### EXERCISE
Please render the lines from the one containing "Where should I click to: Toggle" through the one containing "point(105,284)", both included, as a two-column CSV headed instruction and click, with one row per line and its answer. Put each value in a single quoted field and replace any line breaks with spaces.

### GIVEN RECORDS

————————

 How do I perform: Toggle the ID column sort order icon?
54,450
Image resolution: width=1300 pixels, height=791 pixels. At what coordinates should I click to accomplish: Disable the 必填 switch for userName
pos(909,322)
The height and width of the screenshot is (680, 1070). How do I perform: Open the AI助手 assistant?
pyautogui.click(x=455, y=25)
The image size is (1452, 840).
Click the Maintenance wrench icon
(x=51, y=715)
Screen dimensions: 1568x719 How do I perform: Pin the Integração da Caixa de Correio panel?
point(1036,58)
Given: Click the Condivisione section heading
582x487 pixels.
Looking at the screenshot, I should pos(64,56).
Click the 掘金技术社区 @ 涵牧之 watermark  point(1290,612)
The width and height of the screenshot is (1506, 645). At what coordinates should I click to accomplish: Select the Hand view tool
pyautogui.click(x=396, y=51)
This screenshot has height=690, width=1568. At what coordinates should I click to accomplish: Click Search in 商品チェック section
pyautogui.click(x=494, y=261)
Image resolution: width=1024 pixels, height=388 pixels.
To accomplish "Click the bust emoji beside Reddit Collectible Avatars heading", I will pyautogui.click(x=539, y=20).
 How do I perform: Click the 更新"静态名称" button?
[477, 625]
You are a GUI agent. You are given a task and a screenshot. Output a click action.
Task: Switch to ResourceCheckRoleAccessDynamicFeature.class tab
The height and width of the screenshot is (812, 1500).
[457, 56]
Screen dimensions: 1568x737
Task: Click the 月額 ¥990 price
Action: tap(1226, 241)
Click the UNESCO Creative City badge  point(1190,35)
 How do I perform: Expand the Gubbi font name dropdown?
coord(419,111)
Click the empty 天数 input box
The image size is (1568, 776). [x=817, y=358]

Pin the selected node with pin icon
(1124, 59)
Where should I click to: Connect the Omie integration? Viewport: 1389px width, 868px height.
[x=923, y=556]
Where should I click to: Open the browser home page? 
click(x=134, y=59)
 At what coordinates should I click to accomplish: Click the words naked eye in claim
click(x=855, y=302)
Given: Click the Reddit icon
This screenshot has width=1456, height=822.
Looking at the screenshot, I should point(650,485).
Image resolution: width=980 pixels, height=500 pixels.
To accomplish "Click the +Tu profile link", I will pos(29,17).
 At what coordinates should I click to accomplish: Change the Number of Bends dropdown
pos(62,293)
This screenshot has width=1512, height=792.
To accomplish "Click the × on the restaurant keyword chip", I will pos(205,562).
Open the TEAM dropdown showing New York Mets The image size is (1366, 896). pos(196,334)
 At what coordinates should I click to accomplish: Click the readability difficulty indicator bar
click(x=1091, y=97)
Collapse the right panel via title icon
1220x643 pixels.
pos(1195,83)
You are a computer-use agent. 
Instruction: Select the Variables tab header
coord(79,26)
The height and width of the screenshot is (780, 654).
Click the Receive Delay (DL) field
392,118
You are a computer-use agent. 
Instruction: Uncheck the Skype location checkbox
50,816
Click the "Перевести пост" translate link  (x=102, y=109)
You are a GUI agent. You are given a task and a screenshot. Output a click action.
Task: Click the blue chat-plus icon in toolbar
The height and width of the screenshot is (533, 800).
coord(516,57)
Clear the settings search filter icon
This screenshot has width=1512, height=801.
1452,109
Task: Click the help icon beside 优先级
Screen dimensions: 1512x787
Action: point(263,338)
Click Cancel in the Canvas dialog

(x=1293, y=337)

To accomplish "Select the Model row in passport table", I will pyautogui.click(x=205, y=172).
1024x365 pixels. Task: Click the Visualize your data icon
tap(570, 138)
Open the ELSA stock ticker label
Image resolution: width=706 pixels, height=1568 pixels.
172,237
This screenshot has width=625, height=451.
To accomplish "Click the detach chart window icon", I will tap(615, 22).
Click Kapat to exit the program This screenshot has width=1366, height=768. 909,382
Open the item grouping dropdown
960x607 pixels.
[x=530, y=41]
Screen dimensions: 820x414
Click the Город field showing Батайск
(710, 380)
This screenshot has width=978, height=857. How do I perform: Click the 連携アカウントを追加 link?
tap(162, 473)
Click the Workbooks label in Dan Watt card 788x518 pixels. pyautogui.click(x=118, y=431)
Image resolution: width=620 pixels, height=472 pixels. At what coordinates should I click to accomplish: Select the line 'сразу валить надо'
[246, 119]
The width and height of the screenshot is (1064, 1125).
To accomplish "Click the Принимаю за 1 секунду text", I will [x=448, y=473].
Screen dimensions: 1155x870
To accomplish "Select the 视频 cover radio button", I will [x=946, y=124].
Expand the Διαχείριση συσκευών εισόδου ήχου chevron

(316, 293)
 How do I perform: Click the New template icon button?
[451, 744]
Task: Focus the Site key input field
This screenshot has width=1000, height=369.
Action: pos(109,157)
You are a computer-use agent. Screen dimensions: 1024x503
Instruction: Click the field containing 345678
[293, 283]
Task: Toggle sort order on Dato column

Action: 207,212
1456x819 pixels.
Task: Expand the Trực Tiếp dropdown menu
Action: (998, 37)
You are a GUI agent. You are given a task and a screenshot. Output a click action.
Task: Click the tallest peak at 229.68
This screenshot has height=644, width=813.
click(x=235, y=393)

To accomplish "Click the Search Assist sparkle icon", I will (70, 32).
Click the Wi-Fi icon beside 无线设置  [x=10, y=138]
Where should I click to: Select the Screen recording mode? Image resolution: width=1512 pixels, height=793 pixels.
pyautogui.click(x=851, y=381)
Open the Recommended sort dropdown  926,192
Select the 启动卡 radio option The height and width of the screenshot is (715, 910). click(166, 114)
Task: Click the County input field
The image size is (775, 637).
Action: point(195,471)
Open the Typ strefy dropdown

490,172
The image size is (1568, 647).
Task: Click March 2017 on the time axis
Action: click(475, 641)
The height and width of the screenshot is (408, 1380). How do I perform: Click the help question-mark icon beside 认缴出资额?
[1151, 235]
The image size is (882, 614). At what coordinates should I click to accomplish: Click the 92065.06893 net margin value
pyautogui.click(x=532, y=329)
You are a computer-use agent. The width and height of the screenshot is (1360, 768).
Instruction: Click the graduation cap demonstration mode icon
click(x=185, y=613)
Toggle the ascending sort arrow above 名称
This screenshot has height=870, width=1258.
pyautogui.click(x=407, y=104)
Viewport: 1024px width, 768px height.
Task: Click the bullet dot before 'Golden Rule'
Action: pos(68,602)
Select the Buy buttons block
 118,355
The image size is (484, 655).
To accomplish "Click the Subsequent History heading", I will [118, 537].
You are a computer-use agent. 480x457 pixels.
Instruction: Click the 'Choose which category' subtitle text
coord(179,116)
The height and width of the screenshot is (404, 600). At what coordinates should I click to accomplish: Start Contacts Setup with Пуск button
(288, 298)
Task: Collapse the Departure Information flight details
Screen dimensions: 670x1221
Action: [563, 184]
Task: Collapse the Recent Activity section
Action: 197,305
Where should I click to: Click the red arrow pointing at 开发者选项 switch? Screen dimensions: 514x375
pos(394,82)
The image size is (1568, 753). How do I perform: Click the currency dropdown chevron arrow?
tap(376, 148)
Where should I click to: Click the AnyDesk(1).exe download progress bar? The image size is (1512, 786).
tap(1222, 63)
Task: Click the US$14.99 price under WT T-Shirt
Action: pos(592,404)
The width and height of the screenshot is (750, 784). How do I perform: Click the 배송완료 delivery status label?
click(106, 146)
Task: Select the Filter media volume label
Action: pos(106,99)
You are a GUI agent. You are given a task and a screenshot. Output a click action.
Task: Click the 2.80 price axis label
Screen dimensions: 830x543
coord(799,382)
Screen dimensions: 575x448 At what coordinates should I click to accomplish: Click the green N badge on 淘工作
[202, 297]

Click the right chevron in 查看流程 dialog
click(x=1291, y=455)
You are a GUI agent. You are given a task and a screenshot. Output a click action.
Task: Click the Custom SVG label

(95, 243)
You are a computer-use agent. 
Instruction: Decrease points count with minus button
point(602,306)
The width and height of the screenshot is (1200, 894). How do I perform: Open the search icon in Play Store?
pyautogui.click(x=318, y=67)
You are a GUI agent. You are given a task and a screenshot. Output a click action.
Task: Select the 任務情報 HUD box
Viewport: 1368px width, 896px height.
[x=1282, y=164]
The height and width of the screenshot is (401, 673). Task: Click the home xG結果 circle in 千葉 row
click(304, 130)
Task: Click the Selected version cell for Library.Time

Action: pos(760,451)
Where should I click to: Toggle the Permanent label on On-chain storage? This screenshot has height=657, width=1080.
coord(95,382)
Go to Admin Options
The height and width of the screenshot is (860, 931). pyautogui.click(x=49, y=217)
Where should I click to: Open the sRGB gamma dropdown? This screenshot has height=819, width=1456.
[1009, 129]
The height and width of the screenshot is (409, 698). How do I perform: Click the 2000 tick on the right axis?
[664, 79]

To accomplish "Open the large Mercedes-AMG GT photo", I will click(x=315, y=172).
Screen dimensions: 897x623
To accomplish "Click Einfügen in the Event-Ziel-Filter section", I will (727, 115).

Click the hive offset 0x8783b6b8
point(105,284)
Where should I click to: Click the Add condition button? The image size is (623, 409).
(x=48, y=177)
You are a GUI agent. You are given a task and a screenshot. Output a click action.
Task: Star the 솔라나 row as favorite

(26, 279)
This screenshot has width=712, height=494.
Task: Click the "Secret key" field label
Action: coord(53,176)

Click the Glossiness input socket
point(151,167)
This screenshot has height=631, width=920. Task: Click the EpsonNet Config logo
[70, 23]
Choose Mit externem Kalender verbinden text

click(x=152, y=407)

————————

### FINISHED ANSWER
instruction,click
"Where should I click to: Toggle the Permanent label on On-chain storage? This screenshot has height=657, width=1080.","coord(95,382)"
"Go to Admin Options","The height and width of the screenshot is (860, 931). pyautogui.click(x=49, y=217)"
"Where should I click to: Open the sRGB gamma dropdown? This screenshot has height=819, width=1456.","[1009, 129]"
"The height and width of the screenshot is (409, 698). How do I perform: Click the 2000 tick on the right axis?","[664, 79]"
"To accomplish ""Open the large Mercedes-AMG GT photo"",","I will click(x=315, y=172)."
"Screen dimensions: 897x623 To accomplish ""Click Einfügen in the Event-Ziel-Filter section"",","I will (727, 115)."
"Click the hive offset 0x8783b6b8","point(105,284)"